We spend enormous energy defining quality in absolute terms: conformance to specification, absence of defects, performance benchmarks met. These are useful proxies. They give teams something concrete to measure and argue about in sprint reviews. But they all share a common flaw—they locate quality inside the artifact itself, as if it were a property you can inspect under a microscope.
It isn’t. Quality only exists in the moment a person encounters your work.
This isn’t relativism. It doesn’t mean every subjective complaint is equally valid or that you should ship broken software because “beauty is in the eye of the beholder.” It means the judgment call on quality belongs to the person receiving your work, not to the person producing it. Your checklist says the feature is done. Your user’s experience says otherwise. The user is right.

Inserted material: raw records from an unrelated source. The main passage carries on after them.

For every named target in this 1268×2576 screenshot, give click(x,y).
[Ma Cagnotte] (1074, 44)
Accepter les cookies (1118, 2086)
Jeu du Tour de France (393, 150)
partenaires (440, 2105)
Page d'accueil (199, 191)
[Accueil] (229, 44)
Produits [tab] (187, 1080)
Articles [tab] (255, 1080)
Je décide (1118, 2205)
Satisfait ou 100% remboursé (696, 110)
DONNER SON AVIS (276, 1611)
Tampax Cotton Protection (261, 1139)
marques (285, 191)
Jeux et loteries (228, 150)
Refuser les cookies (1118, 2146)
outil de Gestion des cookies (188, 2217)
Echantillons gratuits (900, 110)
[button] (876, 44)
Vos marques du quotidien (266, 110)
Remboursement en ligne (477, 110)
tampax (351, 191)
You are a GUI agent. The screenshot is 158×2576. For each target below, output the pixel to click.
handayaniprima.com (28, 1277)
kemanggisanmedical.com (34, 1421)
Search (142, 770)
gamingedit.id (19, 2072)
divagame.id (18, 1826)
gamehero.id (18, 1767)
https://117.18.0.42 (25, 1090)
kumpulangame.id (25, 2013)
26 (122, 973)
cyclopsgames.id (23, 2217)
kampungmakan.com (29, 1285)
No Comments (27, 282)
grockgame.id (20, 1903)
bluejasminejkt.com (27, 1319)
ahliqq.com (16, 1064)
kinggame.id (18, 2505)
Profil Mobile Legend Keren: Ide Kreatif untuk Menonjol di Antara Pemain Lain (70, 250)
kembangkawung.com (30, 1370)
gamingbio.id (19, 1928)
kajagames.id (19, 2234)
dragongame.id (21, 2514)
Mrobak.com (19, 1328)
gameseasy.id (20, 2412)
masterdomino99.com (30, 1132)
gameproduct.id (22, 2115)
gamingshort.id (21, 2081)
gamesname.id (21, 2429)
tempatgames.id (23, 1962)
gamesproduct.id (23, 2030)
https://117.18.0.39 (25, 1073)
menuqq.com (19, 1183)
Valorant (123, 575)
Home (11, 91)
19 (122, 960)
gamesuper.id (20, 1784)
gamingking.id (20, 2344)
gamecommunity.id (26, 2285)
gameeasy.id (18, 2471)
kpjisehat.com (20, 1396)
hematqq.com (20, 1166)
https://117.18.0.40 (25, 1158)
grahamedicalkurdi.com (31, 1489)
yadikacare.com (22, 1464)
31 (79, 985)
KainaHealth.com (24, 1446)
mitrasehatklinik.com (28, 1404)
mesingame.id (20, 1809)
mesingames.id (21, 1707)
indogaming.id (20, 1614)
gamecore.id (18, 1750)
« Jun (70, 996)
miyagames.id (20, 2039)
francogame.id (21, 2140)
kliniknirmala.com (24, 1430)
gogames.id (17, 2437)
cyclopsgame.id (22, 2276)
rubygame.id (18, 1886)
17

In practice, this distinction has teeth. A database query that returns results in 200ms feels instant to a developer running it locally against a tiny test dataset. The same query feels broken to a customer watching a spinner for three seconds over a mobile connection. Technically the same code. Entirely different quality perception. Closing that gap requires you to understand the receiver—their context, their expectations, their comparison points—not just your own engineering standards.
It also means quality is dynamic. What satisfied users two years ago may frustrate them today because alternatives have shifted their baseline expectations. Your software hasn’t changed; the perception has. Keeping quality high is therefore a moving target, which is uncomfortable for teams that want to ship a thing and call it finished.
The most useful thing about this framing is where it puts the burden of proof. You cannot declare your work high-quality. Only the receiver can. That keeps engineers honest, keeps product teams curious, and keeps everyone paying attention to the signal that matters most: what users actually experience, not what the test suite says they should.